Source records
* * * *

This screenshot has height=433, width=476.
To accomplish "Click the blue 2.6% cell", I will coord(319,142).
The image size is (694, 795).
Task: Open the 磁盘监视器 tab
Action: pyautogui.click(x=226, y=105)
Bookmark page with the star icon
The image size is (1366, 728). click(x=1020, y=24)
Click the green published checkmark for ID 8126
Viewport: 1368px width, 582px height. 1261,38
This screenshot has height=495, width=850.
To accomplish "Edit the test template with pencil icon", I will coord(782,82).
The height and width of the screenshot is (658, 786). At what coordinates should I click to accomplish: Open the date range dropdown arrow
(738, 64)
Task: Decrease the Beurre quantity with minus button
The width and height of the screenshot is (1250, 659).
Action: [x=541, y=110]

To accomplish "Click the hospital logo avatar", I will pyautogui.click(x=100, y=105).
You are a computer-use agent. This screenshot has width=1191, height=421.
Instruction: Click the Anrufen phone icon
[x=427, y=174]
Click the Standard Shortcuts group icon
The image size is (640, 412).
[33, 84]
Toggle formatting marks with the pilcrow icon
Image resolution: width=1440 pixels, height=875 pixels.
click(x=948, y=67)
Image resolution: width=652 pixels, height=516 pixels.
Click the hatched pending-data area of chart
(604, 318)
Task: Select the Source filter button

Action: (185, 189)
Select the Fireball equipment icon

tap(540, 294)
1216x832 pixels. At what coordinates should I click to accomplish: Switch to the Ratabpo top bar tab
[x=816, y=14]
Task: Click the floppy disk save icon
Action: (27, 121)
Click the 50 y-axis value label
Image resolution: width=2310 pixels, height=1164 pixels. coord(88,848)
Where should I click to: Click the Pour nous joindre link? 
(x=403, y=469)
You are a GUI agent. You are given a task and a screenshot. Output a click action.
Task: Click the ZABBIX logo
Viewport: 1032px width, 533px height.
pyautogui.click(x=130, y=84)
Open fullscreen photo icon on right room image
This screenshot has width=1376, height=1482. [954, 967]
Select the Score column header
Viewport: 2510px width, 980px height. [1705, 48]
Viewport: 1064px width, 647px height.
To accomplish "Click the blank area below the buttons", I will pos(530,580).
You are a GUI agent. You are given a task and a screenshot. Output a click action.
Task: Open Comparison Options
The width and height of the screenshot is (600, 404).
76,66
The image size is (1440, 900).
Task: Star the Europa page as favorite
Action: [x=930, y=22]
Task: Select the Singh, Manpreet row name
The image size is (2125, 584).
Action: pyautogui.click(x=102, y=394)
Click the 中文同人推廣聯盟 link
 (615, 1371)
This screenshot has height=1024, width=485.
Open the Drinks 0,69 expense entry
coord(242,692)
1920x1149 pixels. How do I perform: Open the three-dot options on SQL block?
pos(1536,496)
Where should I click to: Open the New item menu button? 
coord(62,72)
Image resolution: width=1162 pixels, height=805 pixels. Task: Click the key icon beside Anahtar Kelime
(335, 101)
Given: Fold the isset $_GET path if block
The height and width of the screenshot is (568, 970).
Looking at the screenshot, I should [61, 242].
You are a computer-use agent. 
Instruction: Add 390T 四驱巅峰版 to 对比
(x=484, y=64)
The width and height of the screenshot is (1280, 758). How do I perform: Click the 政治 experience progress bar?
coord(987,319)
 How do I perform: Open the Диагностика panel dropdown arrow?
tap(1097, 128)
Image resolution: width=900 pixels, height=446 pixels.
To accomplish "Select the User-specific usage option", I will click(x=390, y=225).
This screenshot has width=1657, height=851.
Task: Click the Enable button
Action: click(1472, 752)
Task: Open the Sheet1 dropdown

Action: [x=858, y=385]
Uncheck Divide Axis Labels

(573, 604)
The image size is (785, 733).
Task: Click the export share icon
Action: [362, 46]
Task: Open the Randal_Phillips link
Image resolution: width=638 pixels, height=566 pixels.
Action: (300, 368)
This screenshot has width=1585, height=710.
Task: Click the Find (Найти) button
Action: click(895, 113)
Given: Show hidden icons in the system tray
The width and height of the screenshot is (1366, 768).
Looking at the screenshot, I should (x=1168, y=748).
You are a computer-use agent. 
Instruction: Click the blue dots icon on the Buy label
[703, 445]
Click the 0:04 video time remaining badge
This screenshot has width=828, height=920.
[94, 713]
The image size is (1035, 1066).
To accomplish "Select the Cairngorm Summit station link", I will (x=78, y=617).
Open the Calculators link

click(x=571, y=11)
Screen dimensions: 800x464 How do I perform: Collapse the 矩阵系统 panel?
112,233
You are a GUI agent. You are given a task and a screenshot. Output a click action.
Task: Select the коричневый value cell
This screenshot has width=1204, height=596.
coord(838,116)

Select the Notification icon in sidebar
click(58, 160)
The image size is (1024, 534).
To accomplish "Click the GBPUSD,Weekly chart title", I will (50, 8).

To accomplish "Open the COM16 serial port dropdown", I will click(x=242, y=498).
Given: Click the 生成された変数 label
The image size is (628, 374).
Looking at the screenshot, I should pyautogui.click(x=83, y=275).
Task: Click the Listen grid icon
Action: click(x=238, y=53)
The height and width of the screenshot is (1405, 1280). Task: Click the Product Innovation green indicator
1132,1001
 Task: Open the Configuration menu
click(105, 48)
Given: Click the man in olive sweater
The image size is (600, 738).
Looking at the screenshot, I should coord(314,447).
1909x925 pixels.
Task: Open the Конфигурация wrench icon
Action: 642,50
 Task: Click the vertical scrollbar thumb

* * * *

§ Problem: Would you copy out exactly the lines above that start at the one containing "Click the green" and end at the one containing "Task: Open Comparison Options", inclusive?

§ Answer section:
Click the green published checkmark for ID 8126
Viewport: 1368px width, 582px height. 1261,38
This screenshot has height=495, width=850.
To accomplish "Edit the test template with pencil icon", I will coord(782,82).
The height and width of the screenshot is (658, 786). At what coordinates should I click to accomplish: Open the date range dropdown arrow
(738, 64)
Task: Decrease the Beurre quantity with minus button
The width and height of the screenshot is (1250, 659).
Action: [x=541, y=110]

To accomplish "Click the hospital logo avatar", I will pyautogui.click(x=100, y=105).
You are a computer-use agent. This screenshot has width=1191, height=421.
Instruction: Click the Anrufen phone icon
[x=427, y=174]
Click the Standard Shortcuts group icon
The image size is (640, 412).
[33, 84]
Toggle formatting marks with the pilcrow icon
Image resolution: width=1440 pixels, height=875 pixels.
click(x=948, y=67)
Image resolution: width=652 pixels, height=516 pixels.
Click the hatched pending-data area of chart
(604, 318)
Task: Select the Source filter button

Action: (185, 189)
Select the Fireball equipment icon

tap(540, 294)
1216x832 pixels. At what coordinates should I click to accomplish: Switch to the Ratabpo top bar tab
[x=816, y=14]
Task: Click the floppy disk save icon
Action: (27, 121)
Click the 50 y-axis value label
Image resolution: width=2310 pixels, height=1164 pixels. coord(88,848)
Where should I click to: Click the Pour nous joindre link? 
(x=403, y=469)
You are a GUI agent. You are given a task and a screenshot. Output a click action.
Task: Click the ZABBIX logo
Viewport: 1032px width, 533px height.
pyautogui.click(x=130, y=84)
Open fullscreen photo icon on right room image
This screenshot has width=1376, height=1482. [954, 967]
Select the Score column header
Viewport: 2510px width, 980px height. [1705, 48]
Viewport: 1064px width, 647px height.
To accomplish "Click the blank area below the buttons", I will pos(530,580).
You are a GUI agent. You are given a task and a screenshot. Output a click action.
Task: Open Comparison Options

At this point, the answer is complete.